Paper: Disinhibitory neuronal circuits are ideally poised to control the sign of synaptic plasticity

In Julian’s new paper “Dis-inhibitory neuronal circuits can control the sign of synaptic plasticity“ accepted at NeurIPS we look at how to reconcile normative theories of gradient-based learning in the brain with phenomenological models of Hebbian plasticity.

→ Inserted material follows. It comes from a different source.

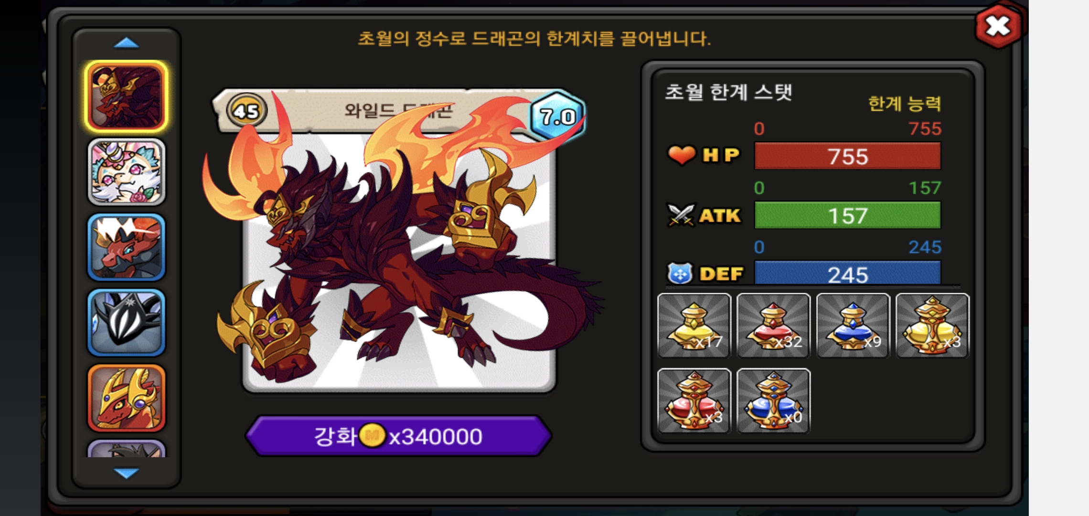Select the blue potion with x9
This screenshot has height=516, width=1089.
(853, 325)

Preprint: https://arxiv.org/abs/2310.19614
Code: https://github.com/fmi-basel/disinhibitory-control

Models of bio-plausible credit assignment rely on neuronal error signals to change the sign of plasticity. Experiments suggest the sign depends on postsynaptic firing rate, voltage, or calcium. How does this fit? We show that inhibitory microcircuits could resolve this conundrum.

We extend work on Deep Feedback Control (Meulemans et al. 2021) with dis-inhibitory neuronal circuits and demonstrate that they can control the sign of plasticity, closely in line with experimental results on dis-inhibitory gating of learning (Krabbe et al. 2019; Williams and Holtmaat 2019).

In our model, the error is encoded in the recurrent inhibition. We derive a Hebbian learning rule that decodes the error from inhibitory currents using a dual threshold mechanism: one reminiscent of the BCM rule and one inhibitory current-dependent.

The resulting learning rule does error-driven learning for suitable top-down feedback. Interestingly, the inhibitory threshold stabilizes Hebbian plasticity even in the absence of top-down feedback.

In contrast, when we disrupt recurrent inhibition to simulate in vitro slice conditions, the learning rule resembles experiments. Moreover, our model predicts that injecting inhibitory current while keeping the firing rate constant should bias plasticity towards LTD.

Finally, we show that dis-inhibitory control can effectively perform credit-assignment in multi-layer networks with performance close to backprop.

Thus, we propose that inhibitory circuits could encode neuron-specific error signals and control the sign of plasticity with an inhibition-dependent Hebbian rule. Our model puts forward a possible explanation why error-driven plasticity has been elusive in experiments.